Current regulatory regime
The EU banking directives contain a licence obligation for banks with a seat in the Netherlands. In addition, there is a prohibition on attracting repayable funds from the public in the Netherlands, regardless of the use of that funding.

The Financial Markets Supervision Act currently provides an exception from the banking licence requirement and the prohibition available to GFCs (i) attracting repayable funds through the offering of securities, and (ii) extending (i.e. on lending) at least 95% of the funds attracted from the public to group companies, provided that certain other requirements are met, notably relating to a guarantee of the GFC’s obligations.

Proposed changes
The most sweeping of the proposed amendments are:

  • The exception is not available if 5% or more of the funds obtained from the public, is extended (on lent) outside the group.

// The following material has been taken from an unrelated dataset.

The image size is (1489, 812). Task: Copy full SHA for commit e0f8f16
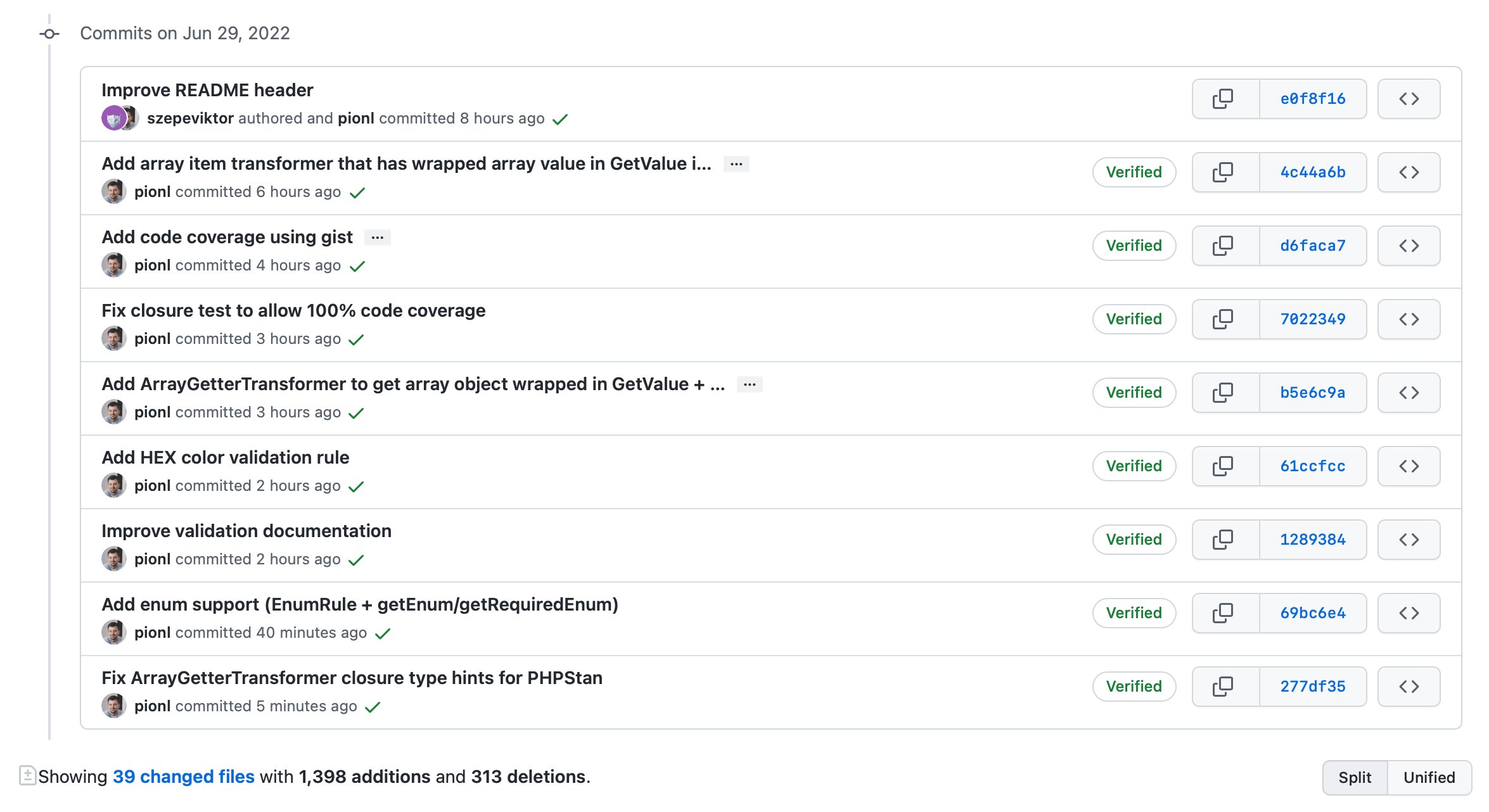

It is not relevant which entity extends (on lends) the funds to borrowers outside the group. This may be the GFC, but it may also be another group entity. In both situations, funds may be extended outside of the group only if this stays below the 5% threshold.
  • The exception is not available if one or more group companies extend funds outside the group acting in a commercial capacity (e.g. a bank). It is unclear whether the Draft Act indeed intends to prohibit GFCs from being part of a group that also includes a bank, even if that bank were not to provide credit in an amount equalling 5% or more of the funds obtained by the GFC.

If enacted as proposed, the new regime will apply to the attracting of funds after the Draft Act enters into effect. There should be no impact on prior transactions.

A GFC that only attracts funds from PMPs would not fall within the scope of the banking licence requirement or the prohibition on attracting repayable funds and would not need to rely on the exception. However, a GFC that obtains funds from the public after the Draft Act enters into effect will need a banking licence if it does not meet the new requirements.